Tuning

In version 4.3.0 of NSD, additional functionality was added to increase performance even more. Most notably, this includes processor affinity.

NSD is performant by design because it matters when operators serve hundreds of thousands or even millions of queries per second. We strive to make the right choices by default, like enabling the use of libevent at the configure stage to ensure the most efficient event mechanism is used on a given platform. e.g. epoll on Linux and kqueue on FreeBSD. Switches are available for operators who know the implementation on their system behaves correctly, like enabling the use of recvmmsg at the configure stage (–enable-recvmmsg) to read multiple messages from a socket in one system call.

By default NSD forks (only) one server. Modern computer systems however, may have more than one processor, and usually have more than one core per processor. The easiest way to scale up performance is to simply fork more servers by configuring server-count: to match the number of cores available in the system so that more queries can be answered simultaneously. If the operating system supports it, ensure reuseport: is set to yes to distribute incoming packets evenly across server processes to balance the load.

A couple of other options that the operator may want to consider:

TCP capacity can be significantly increased by setting tcp-count: 1000 and tcp-timeout: 3. Set tcp-reject-overflow: yes to prevent the kernel connection queue from growing.

Processor Affinity

The aforementioned settings provide an easy way to increase performance without the need for in-depth knowledge of the hardware. For operators that require even more throughput cpu-affinity is available.

The operating system’s scheduling-algorithm determines which core a given task is allocated to. Processors build up state — e.g. by keeping frequently accessed data in cache memory — for the task that it is currently executing. Whenever a task switches cores, performance is degraded because the core it switched to has yet to build up said state. While this scheduling-algorithm works just fine for general-purpose computing, operators may want to designate a set of cores for best performance. The cpu-affinity family of configuration options was added to NSD specifically for that purpose.

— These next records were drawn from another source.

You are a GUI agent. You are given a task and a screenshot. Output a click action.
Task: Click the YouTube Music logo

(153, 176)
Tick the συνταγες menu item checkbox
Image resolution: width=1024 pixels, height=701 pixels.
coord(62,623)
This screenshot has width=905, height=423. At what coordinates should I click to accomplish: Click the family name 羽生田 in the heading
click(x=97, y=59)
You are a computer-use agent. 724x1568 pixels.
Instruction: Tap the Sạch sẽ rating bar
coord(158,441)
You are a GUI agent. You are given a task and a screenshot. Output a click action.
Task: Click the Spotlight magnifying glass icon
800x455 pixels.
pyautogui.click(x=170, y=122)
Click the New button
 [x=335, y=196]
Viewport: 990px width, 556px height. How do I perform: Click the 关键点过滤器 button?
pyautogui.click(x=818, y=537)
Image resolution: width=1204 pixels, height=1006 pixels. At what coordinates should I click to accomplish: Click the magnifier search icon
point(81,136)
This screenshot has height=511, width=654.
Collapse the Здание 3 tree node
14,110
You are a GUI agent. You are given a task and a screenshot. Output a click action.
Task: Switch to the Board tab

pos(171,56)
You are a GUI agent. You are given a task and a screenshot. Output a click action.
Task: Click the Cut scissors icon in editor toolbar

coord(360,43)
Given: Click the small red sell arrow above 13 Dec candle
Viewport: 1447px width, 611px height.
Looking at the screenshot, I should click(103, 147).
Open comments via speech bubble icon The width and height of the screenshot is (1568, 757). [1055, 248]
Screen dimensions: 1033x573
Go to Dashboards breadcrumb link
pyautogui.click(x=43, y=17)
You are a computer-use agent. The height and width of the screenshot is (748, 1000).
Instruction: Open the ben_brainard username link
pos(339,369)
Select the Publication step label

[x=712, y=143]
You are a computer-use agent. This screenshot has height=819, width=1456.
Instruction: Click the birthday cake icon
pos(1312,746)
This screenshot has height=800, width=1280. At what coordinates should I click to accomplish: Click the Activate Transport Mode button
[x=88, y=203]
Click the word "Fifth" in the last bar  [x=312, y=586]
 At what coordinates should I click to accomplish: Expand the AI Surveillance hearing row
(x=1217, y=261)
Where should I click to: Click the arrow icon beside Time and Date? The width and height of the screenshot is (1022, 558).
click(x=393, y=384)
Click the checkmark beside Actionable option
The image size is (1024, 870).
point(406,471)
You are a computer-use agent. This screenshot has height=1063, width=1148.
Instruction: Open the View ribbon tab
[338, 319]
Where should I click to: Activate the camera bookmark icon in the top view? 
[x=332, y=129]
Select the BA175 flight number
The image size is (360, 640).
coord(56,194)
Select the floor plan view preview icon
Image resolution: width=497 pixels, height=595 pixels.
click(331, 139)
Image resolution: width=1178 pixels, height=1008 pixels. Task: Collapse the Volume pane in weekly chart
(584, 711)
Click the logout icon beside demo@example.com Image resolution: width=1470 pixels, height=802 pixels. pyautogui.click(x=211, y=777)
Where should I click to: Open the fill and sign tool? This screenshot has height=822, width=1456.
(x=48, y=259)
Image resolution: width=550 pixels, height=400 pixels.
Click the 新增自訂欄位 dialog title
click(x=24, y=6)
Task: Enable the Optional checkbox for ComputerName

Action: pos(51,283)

Processor affinity is currently supported on Linux and FreeBSD. Other operating systems may be supported in the future, but not all operating systems that can run NSD support CPU pinning. To fully benefit from this feature, one must first determine which cores should be allocated to NSD. This requires some knowledge of the underlying hardware, but generally speaking every process should run on a dedicated core and the use of Hyper-Threading cores should be avoided to prevent resource contention. List every core designated to NSD in cpu-affinity and bind each server process to a specific core using server-<N>-cpu-affinity and xfrd-cpu-affinity to improve L1/L2 cache hit rates and reduce pipeline stalls/flushes.

server:
  server-count: 2
  cpu-affinity: 0 1 2
  server-1-cpu-affinity: 0
  server-2-cpu-affinity: 1
  xfrd-cpu-affinity: 2

Partition Sockets

ip-address: options in the server: clause can be configured per server or set of servers. Sockets configured for a specific server are closed by other servers on startup. This improves performance if a large number of sockets are scanned using select/poll and avoids waking up multiple servers when a packet comes in, known as the thundering herd problem. Though both problems are solved using a modern kernel and a modern I/O event mechanism, there is one other reason to partition sockets, explained below.

server:
  ip-address: 192.0.2.1 servers=1

Bind to Device

ip-address: options in the server: clause can now also be configured to bind directly to the network interface device on Linux (bindtodevice=yes) and to use a specific routing table on FreeBSD (setfib=<N>). These were added to ensure UDP responses go out over the same interface the query came in on if there are multiple interfaces configured on the same subnet, but there may be some performance benefits as well as the kernel does not have to go through the network interface selection process.

server:
  ip-address: 192.0.2.1 bindtodevice=yes setfib=<N>

Note

FreeBSD does not create extra routing tables on demand. Consult the FreeBSD Handbook, forums, etc. for information on how to configure multiple routing tables.

Combining Options

Field tests have shown best performance is achieved by combining the aforementioned options so that each network interface is essentially bound to a specific core. To do so, use one IP address per server process, pin that process to a designated core and bind directly to the network interface device.

server:
  server-count: 2
  cpu-affinity: 0 1 2
  server-1-cpu-affinity: 0
  server-2-cpu-affinity: 1
  xfrd-cpu-affinity: 2
  ip-address: 192.0.2.1 servers=1 bindtodevice=yes setfib=1
  ip-address: 192.0.2.2 servers=2 bindtodevice=yes setfib=2

The above snippet serves as an example on how to use the configuration options. Which cores, IP addresses and routing tables are best used depends entirely on the hardware and network layout. Be sure to test extensively before using the options.